GAO calls for improved spectrum use
Auditors recommended that federal agencies learn more about technologies for airwave efficiency.
The General Accounting Office wants agencies to do a better job of managing their airwaves.
In a report released this week, GAO recommended that the National Telecommunications and Information Administration and the Federal Communications Commission learn more about spectrum problems that agencies face and technologies that could improve airwave efficiency. Auditors also told NTIA, which manages the spectrum, to take actions that encourage agencies to use it more efficiently. Their report, issued in May, is titled "Spectrum Management: Better Knowledge Needed to Take Advantage of Technologies that May Improve Spectrum Efficiency."

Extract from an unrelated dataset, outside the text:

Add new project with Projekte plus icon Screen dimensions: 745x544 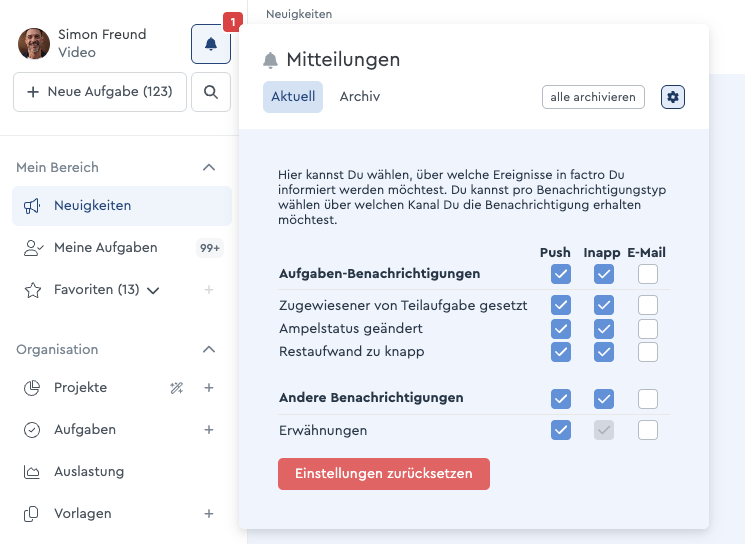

The radio spectrum that once seemed unlimited faces increased demands because of wireless phones and networks, and Global Positioning System receivers, GAO officials said. But agencies mostly invest in technologies for spectrum efficiency for specific mission requirements rather than improved spectrum management, they said. For instance, because of space constraints, officials the Defense Department, Federal Aviation Administration and NASA invested in technologies that increase information throughput using smaller segments of their available spectrum, the GAO report stated.
Agencies could use software-defined cognitive radios that sense unused frequencies, called white spaces. They could also use these radios to operate in spectrum areas currently occupied without creating interference, known as gray spaces, GAO said.